💪 The best physical exercise for seniors is not what you think

Published by Adrien,
Source: Maturitas
Other Languages: FR, DE, ES, PT

A study conducted by the University of the Sunshine Coast followed over 120 healthy people, with an average age of 72, for six months. These participants performed regular exercise sessions in a gym, at different intensity levels, allowing scientists to observe long-term physical changes.


Illustration image Pixabay

The results reveal that all intensity levels – high, moderate, or low – lead to a modest decrease in fat mass. In contrast, only the HIIT (high-intensity interval training) method allows for the preservation of muscle mass. Thus, the intensity of effort directly determines bodily changes.

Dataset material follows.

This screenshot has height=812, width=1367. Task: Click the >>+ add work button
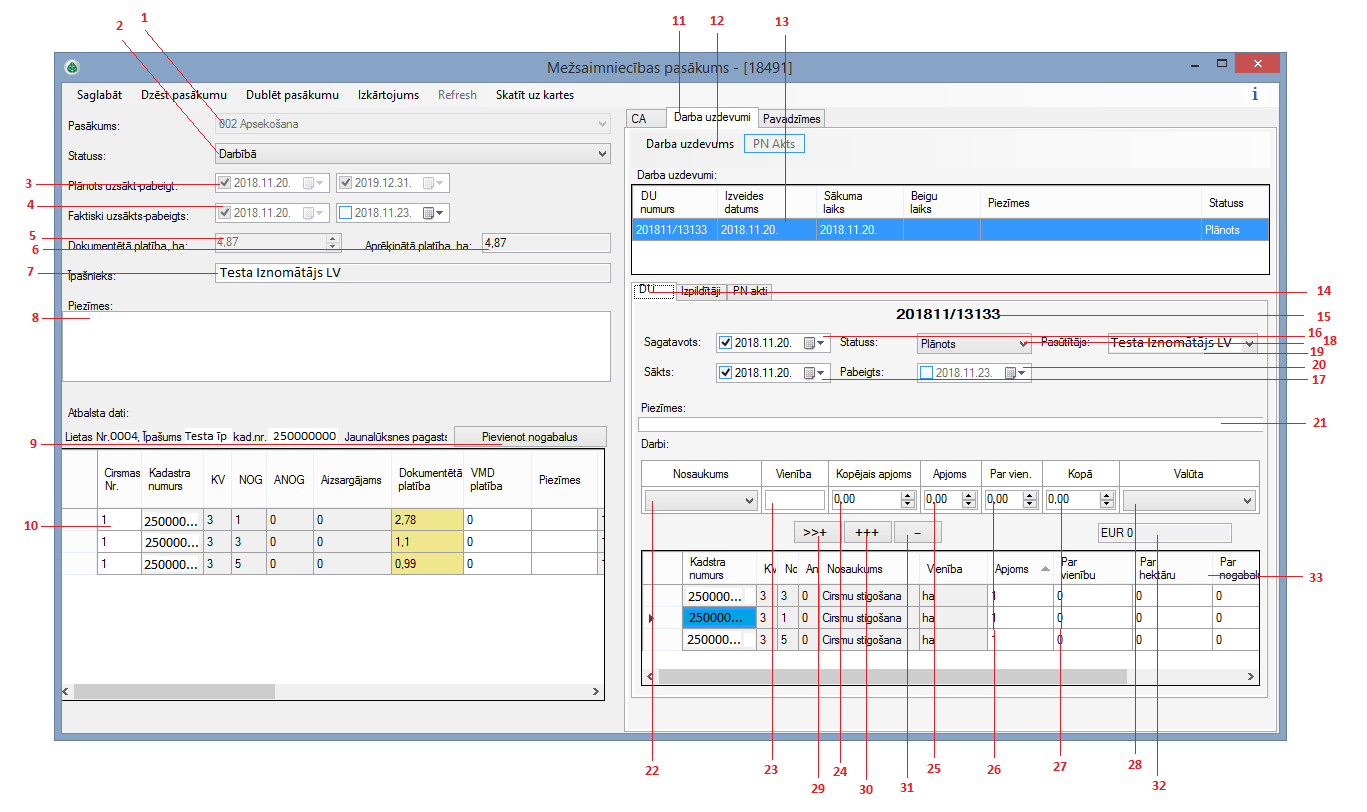[816, 533]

According to experts, HIIT probably works better because it imposes more significant stress on the muscles. This stress sends a strong signal to the body to conserve muscle tissue rather than let it degrade. Concretely, the sessions involve short periods of intense effort, where breathing becomes difficult, alternated with recovery moments.

This muscle preservation proves essential with advancing age, as its decrease can reduce mobility, increase frailty, and raise the risk of chronic diseases. Furthermore, changes in body composition are associated with the development of disorders such as cardiovascular conditions or type 2 diabetes.

Published in the journal Maturitas, this research shows the need to adjust physical activity to the specific characteristics of seniors. The result of a university collaboration, it paves the way for exercise programs backed by data, aiming to support healthy aging.